*** KUTIPAN TEKS ***
Tujuan awal yang semula hendak membebaskan pasukan Belanda yang ditahan oleh Jepang, berubah untuk kembali mengambil alih kekuasaan atas negara Indonesia. Tentara Inggris yang diboncengi NICA tidak hanya membebaskan tawanan, tetapi juga memberikan senjata untuk digunakan melawan pejuang Indonesia.
Pada tanggal 20 Oktober 1945, pasukan Inggris yang dipimpin oleh Jenderal Bethel tiba di Kota Semarang dan disambut dengan hangat oleh Gubernur Wongsonegoro. Dalam pertemuan tersebut, Gubernur Wongsonegoro bersedia membantu Jenderal Bethel dalam membebaskan tawanan asalkan tentara Inggris tidak mengusik kemerdekaan Indonesia. Wongsonegoro juga melarang keras tentara Inggris melucuti senjata tentara Indonesia.
Bertepatan dengan pertemuan Bethel dan Wongsonegoro, di Semarang sedang terjadi perseteruan antara tentara Jepang dengan pejuang Indonesia untuk memperebutkan senjata. Sebelumnya, sejumlah 200 warga Jepang sipil terbunuh dalam insiden di Ambarawa sehingga membuat tentara Jepang ingin menuntut balas. Aksi pembalasan Jepang pun membuat 2000 warga Indonesia terbunuh di Semarang.
***
** INSTRUKSI TERTULIS A **
Terjemahkan ke dalam bahasa Inggris kalimat dari kutipan tentang pasukan Inggris di Semarang ini: "Pada tanggal 20 Oktober 1945, pasukan Inggris yang dipimpin oleh Jenderal Bethel tiba di Kota Semarang dan disambut dengan hangat oleh Gubernur Wongsonegoro."
** INSTRUKSI TERTULIS B **
Sebutkan setiap bilangan yang ditulis dengan angka dalam kutipan tentang pasukan Inggris di Semarang.
Catatan sesudah kutipan ini tidak perlu dipakai.
*** DATA HASIL EKSTRAKSI ***
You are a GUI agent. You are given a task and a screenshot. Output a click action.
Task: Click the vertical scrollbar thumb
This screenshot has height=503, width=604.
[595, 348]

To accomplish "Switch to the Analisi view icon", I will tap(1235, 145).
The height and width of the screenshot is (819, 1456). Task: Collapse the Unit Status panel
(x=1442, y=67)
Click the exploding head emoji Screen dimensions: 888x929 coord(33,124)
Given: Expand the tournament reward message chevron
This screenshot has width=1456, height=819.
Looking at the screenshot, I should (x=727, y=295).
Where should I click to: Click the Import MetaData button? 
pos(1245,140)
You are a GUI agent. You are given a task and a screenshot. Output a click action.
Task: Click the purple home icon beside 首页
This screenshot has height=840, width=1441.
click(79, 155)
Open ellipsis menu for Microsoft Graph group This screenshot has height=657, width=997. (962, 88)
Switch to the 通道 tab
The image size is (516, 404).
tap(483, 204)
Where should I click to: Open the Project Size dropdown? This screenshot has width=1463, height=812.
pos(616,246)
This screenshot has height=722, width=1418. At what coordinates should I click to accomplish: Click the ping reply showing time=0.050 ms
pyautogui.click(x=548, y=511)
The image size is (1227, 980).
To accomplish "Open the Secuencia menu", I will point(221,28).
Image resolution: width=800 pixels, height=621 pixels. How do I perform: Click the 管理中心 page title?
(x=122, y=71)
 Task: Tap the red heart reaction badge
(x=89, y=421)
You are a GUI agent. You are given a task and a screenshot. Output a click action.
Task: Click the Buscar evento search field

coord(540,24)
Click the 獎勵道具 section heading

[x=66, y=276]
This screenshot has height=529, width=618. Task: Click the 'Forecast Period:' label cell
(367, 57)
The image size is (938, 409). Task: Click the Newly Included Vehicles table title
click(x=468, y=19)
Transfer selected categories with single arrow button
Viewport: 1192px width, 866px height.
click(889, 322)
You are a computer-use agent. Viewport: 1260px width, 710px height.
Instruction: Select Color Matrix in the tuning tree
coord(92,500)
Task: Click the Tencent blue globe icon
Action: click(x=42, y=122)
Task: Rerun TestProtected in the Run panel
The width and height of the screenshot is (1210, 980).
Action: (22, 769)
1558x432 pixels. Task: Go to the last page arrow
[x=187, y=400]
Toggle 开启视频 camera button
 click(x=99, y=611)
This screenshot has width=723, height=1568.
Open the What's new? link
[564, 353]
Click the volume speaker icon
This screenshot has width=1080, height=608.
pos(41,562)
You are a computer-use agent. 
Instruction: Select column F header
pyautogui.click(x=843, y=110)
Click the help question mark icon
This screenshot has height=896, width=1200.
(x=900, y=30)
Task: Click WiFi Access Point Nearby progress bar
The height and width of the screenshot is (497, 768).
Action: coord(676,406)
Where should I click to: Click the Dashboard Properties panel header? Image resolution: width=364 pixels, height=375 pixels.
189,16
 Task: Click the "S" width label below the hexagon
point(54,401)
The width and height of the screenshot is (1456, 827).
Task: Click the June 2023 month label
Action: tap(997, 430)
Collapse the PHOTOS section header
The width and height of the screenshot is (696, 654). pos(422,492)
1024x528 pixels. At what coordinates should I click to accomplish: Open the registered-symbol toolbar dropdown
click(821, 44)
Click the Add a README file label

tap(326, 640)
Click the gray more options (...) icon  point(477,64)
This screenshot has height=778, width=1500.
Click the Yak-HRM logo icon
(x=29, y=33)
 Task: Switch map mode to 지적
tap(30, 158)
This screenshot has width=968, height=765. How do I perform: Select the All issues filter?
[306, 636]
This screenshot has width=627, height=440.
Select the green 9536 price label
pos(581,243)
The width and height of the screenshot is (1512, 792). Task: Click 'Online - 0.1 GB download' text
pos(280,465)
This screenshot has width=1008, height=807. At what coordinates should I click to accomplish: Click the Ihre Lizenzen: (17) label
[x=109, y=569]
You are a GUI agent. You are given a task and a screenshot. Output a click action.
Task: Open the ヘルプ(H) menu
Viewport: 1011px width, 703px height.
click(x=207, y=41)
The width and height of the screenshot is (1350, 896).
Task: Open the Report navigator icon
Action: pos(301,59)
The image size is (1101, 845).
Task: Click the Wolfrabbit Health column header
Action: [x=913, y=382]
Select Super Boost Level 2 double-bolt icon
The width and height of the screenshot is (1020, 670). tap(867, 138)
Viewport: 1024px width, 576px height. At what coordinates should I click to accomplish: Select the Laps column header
***
** JAWABAN LENGKAP A **
On October 20, 1945, British troops led by General Bethel arrived in the city of Semarang and were warmly welcomed by Governor Wongsonegoro.

** JAWABAN LENGKAP B **
20, 1945, 200, 2000